RUSSIAN FEDERATION | Saturday, 27 January 2007 | Views [804]

Hi everyone,

Sorry I haven't added an article for a while but I couldn't get this site to come up on Mongolia. We are now in Beijing and hopefully over the next few days I will get time to get our journal up to date. Thank you for your emails, it is so nice to hear what everyone is up to. Though we are having a great time, travelling does make me miss people more. Postcards will be coming soon. I found it hard to find any in moscow but I will definately find some in China.

Trans - mongolian rail. Any one who has known me since highschool knows that I have always wanted to take this trip and it didn't disappoint. We took the train from Moscow to Ulan Batoor and then from Ulan Batoor to Beijing. The first stretch of the trip took 5 days and we went to 5 different times zones in that time (now for the first time in four years we are actually on the same time zone as australia) and believe it or not, the trip really flew by.

I think a major reason why we enjoyed the trip so much was that we went first class, which meant we had a cabin to ourselves. This gave us our own personal space- which for five days is necassary, but because all the people on our actual carriage spoke English and we very friendly, we also got the social aspect of being on the train.

§ Stored data
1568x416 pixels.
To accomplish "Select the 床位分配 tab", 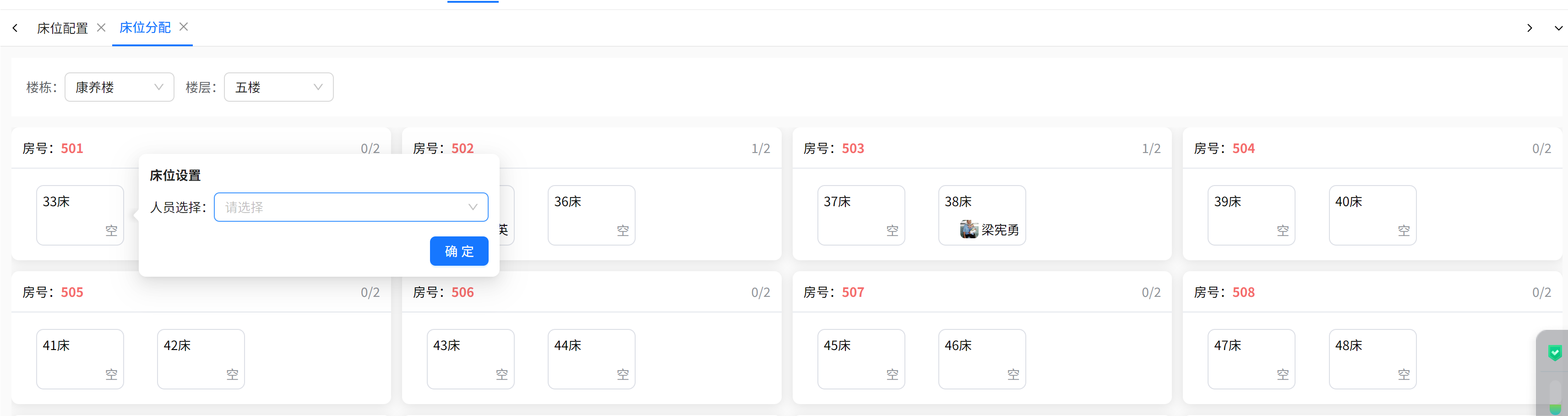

§ Set of tasks
1 – Say whether each statement agrees with the travel journal, answering yes or no and quoting the words that decide it: (a) The first stretch of the rail trip lasted five days. (b) Postcards were easy to find in Moscow. (c) The travelers shared their cabin with other passengers.
2 – Print the part of the travel journal that begins at the words "Trans - mongolian" and stops after "really flew by.".

§ Replies
1 –
(a) Yes: "The first stretch of the trip took 5 days"
(b) No: "I found it hard to find any in moscow"
(c) No: "we had a cabin to ourselves"

2 –
Trans - mongolian rail. Any one who has known me since highschool knows that I have always wanted to take this trip and it didn't disappoint. We took the train from Moscow to Ulan Batoor and then from Ulan Batoor to Beijing. The first stretch of the trip took 5 days and we went to 5 different times zones in that time (now for the first time in four years we are actually on the same time zone as australia) and believe it or not, the trip really flew by.